■ What you have to do ■
Print the data below verbatim, keeping every line the same.

■ Data extract ■
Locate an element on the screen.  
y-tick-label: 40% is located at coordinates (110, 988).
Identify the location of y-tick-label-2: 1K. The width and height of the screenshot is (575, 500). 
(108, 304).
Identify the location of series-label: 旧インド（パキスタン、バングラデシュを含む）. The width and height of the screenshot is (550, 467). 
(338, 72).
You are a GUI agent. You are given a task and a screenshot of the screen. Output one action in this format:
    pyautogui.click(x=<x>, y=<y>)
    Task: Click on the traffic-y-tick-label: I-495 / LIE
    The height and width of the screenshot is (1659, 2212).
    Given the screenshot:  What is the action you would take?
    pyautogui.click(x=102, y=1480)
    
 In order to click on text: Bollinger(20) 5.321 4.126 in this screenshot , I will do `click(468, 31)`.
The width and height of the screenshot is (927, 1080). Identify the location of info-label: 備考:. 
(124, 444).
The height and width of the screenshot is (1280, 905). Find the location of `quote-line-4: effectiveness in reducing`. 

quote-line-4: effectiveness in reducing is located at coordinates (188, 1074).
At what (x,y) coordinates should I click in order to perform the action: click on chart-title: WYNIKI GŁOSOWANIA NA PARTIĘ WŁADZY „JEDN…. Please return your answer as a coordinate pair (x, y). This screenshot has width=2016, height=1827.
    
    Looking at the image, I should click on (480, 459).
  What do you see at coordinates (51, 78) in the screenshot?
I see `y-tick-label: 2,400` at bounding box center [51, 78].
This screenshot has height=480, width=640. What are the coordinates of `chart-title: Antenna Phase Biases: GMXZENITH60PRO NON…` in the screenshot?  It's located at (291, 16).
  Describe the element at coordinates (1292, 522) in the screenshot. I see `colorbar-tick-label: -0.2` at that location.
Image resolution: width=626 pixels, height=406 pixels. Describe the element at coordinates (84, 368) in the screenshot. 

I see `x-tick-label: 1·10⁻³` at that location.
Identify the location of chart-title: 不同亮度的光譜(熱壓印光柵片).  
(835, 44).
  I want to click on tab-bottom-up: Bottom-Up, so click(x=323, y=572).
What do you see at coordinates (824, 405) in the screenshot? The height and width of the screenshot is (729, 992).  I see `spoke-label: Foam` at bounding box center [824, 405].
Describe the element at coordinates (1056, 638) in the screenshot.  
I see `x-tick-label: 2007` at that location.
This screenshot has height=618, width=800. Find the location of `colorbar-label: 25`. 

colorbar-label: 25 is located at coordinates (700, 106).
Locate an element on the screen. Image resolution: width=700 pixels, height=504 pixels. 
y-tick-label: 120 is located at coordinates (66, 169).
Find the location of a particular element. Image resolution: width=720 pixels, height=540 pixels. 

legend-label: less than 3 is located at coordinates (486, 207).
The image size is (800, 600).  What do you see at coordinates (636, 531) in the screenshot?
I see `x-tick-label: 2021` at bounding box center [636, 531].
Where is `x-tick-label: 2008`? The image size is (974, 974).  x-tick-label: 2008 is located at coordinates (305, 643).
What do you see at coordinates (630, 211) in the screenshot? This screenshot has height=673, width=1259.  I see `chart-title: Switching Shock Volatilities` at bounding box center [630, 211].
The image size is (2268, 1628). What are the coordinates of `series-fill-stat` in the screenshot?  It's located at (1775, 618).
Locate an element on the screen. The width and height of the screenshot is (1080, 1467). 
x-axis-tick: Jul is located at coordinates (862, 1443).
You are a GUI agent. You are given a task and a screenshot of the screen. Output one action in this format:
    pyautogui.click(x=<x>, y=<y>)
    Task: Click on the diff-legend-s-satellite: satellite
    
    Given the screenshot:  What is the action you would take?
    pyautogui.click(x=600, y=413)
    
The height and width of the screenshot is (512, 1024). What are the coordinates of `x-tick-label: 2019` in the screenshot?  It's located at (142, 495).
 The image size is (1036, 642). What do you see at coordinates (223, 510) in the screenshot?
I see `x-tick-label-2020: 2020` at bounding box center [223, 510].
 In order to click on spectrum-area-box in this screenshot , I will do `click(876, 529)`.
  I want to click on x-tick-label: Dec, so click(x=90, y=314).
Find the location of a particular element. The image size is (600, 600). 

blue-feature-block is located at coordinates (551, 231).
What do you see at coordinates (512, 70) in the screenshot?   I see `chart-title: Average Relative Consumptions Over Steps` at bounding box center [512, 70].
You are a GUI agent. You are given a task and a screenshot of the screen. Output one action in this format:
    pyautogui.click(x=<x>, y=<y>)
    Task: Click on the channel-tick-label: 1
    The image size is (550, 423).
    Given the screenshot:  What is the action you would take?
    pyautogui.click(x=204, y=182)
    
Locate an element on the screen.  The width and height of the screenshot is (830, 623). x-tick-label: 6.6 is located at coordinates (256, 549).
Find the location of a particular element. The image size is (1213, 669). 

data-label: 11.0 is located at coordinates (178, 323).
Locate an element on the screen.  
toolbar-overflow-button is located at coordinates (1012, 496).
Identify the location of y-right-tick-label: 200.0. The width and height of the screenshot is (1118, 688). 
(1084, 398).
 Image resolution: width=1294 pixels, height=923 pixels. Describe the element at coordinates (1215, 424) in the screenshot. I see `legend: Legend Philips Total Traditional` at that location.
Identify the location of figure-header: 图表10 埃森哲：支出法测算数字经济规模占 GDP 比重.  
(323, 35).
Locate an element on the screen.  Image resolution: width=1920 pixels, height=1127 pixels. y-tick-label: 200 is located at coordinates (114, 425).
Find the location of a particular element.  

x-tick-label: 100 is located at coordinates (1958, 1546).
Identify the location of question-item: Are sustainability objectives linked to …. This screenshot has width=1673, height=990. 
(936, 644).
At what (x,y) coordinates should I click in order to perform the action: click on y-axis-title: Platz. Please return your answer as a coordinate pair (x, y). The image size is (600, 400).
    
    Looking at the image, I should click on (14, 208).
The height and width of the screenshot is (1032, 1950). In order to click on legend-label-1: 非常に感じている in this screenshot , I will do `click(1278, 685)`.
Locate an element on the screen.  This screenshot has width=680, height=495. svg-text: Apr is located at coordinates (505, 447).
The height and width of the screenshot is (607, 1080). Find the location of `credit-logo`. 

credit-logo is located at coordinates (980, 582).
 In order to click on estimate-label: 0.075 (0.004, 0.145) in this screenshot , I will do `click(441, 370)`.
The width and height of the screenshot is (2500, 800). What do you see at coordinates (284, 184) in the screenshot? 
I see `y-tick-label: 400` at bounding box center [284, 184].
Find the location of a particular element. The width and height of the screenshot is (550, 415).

■ Reply ■
Locate an element on the screen.  
y-tick-label: 40% is located at coordinates (110, 988).
Identify the location of y-tick-label-2: 1K. The width and height of the screenshot is (575, 500). 
(108, 304).
Identify the location of series-label: 旧インド（パキスタン、バングラデシュを含む）. The width and height of the screenshot is (550, 467). 
(338, 72).
You are a GUI agent. You are given a task and a screenshot of the screen. Output one action in this format:
    pyautogui.click(x=<x>, y=<y>)
    Task: Click on the traffic-y-tick-label: I-495 / LIE
    The height and width of the screenshot is (1659, 2212).
    Given the screenshot:  What is the action you would take?
    pyautogui.click(x=102, y=1480)
    
 In order to click on text: Bollinger(20) 5.321 4.126 in this screenshot , I will do `click(468, 31)`.
The width and height of the screenshot is (927, 1080). Identify the location of info-label: 備考:. 
(124, 444).
The height and width of the screenshot is (1280, 905). Find the location of `quote-line-4: effectiveness in reducing`. 

quote-line-4: effectiveness in reducing is located at coordinates (188, 1074).
At what (x,y) coordinates should I click in order to perform the action: click on chart-title: WYNIKI GŁOSOWANIA NA PARTIĘ WŁADZY „JEDN…. Please return your answer as a coordinate pair (x, y). This screenshot has width=2016, height=1827.
    
    Looking at the image, I should click on (480, 459).
  What do you see at coordinates (51, 78) in the screenshot?
I see `y-tick-label: 2,400` at bounding box center [51, 78].
This screenshot has height=480, width=640. What are the coordinates of `chart-title: Antenna Phase Biases: GMXZENITH60PRO NON…` in the screenshot?  It's located at (291, 16).
  Describe the element at coordinates (1292, 522) in the screenshot. I see `colorbar-tick-label: -0.2` at that location.
Image resolution: width=626 pixels, height=406 pixels. Describe the element at coordinates (84, 368) in the screenshot. 

I see `x-tick-label: 1·10⁻³` at that location.
Identify the location of chart-title: 不同亮度的光譜(熱壓印光柵片).  
(835, 44).
  I want to click on tab-bottom-up: Bottom-Up, so click(x=323, y=572).
What do you see at coordinates (824, 405) in the screenshot? The height and width of the screenshot is (729, 992).  I see `spoke-label: Foam` at bounding box center [824, 405].
Describe the element at coordinates (1056, 638) in the screenshot.  
I see `x-tick-label: 2007` at that location.
This screenshot has height=618, width=800. Find the location of `colorbar-label: 25`. 

colorbar-label: 25 is located at coordinates (700, 106).
Locate an element on the screen. Image resolution: width=700 pixels, height=504 pixels. 
y-tick-label: 120 is located at coordinates (66, 169).
Find the location of a particular element. Image resolution: width=720 pixels, height=540 pixels. 

legend-label: less than 3 is located at coordinates (486, 207).
The image size is (800, 600).  What do you see at coordinates (636, 531) in the screenshot?
I see `x-tick-label: 2021` at bounding box center [636, 531].
Where is `x-tick-label: 2008`? The image size is (974, 974).  x-tick-label: 2008 is located at coordinates (305, 643).
What do you see at coordinates (630, 211) in the screenshot? This screenshot has height=673, width=1259.  I see `chart-title: Switching Shock Volatilities` at bounding box center [630, 211].
The image size is (2268, 1628). What are the coordinates of `series-fill-stat` in the screenshot?  It's located at (1775, 618).
Locate an element on the screen. The width and height of the screenshot is (1080, 1467). 
x-axis-tick: Jul is located at coordinates (862, 1443).
You are a GUI agent. You are given a task and a screenshot of the screen. Output one action in this format:
    pyautogui.click(x=<x>, y=<y>)
    Task: Click on the diff-legend-s-satellite: satellite
    
    Given the screenshot:  What is the action you would take?
    pyautogui.click(x=600, y=413)
    
The height and width of the screenshot is (512, 1024). What are the coordinates of `x-tick-label: 2019` in the screenshot?  It's located at (142, 495).
 The image size is (1036, 642). What do you see at coordinates (223, 510) in the screenshot?
I see `x-tick-label-2020: 2020` at bounding box center [223, 510].
 In order to click on spectrum-area-box in this screenshot , I will do `click(876, 529)`.
  I want to click on x-tick-label: Dec, so click(x=90, y=314).
Find the location of a particular element. The image size is (600, 600). 

blue-feature-block is located at coordinates (551, 231).
What do you see at coordinates (512, 70) in the screenshot?   I see `chart-title: Average Relative Consumptions Over Steps` at bounding box center [512, 70].
You are a GUI agent. You are given a task and a screenshot of the screen. Output one action in this format:
    pyautogui.click(x=<x>, y=<y>)
    Task: Click on the channel-tick-label: 1
    The image size is (550, 423).
    Given the screenshot:  What is the action you would take?
    pyautogui.click(x=204, y=182)
    
Locate an element on the screen.  The width and height of the screenshot is (830, 623). x-tick-label: 6.6 is located at coordinates (256, 549).
Find the location of a particular element. The image size is (1213, 669). 

data-label: 11.0 is located at coordinates (178, 323).
Locate an element on the screen.  
toolbar-overflow-button is located at coordinates (1012, 496).
Identify the location of y-right-tick-label: 200.0. The width and height of the screenshot is (1118, 688). 
(1084, 398).
 Image resolution: width=1294 pixels, height=923 pixels. Describe the element at coordinates (1215, 424) in the screenshot. I see `legend: Legend Philips Total Traditional` at that location.
Identify the location of figure-header: 图表10 埃森哲：支出法测算数字经济规模占 GDP 比重.  
(323, 35).
Locate an element on the screen.  Image resolution: width=1920 pixels, height=1127 pixels. y-tick-label: 200 is located at coordinates (114, 425).
Find the location of a particular element.  

x-tick-label: 100 is located at coordinates (1958, 1546).
Identify the location of question-item: Are sustainability objectives linked to …. This screenshot has width=1673, height=990. 
(936, 644).
At what (x,y) coordinates should I click in order to perform the action: click on y-axis-title: Platz. Please return your answer as a coordinate pair (x, y). The image size is (600, 400).
    
    Looking at the image, I should click on (14, 208).
The height and width of the screenshot is (1032, 1950). In order to click on legend-label-1: 非常に感じている in this screenshot , I will do `click(1278, 685)`.
Locate an element on the screen.  This screenshot has width=680, height=495. svg-text: Apr is located at coordinates (505, 447).
The height and width of the screenshot is (607, 1080). Find the location of `credit-logo`. 

credit-logo is located at coordinates (980, 582).
 In order to click on estimate-label: 0.075 (0.004, 0.145) in this screenshot , I will do `click(441, 370)`.
The width and height of the screenshot is (2500, 800). What do you see at coordinates (284, 184) in the screenshot? 
I see `y-tick-label: 400` at bounding box center [284, 184].
Find the location of a particular element. The width and height of the screenshot is (550, 415).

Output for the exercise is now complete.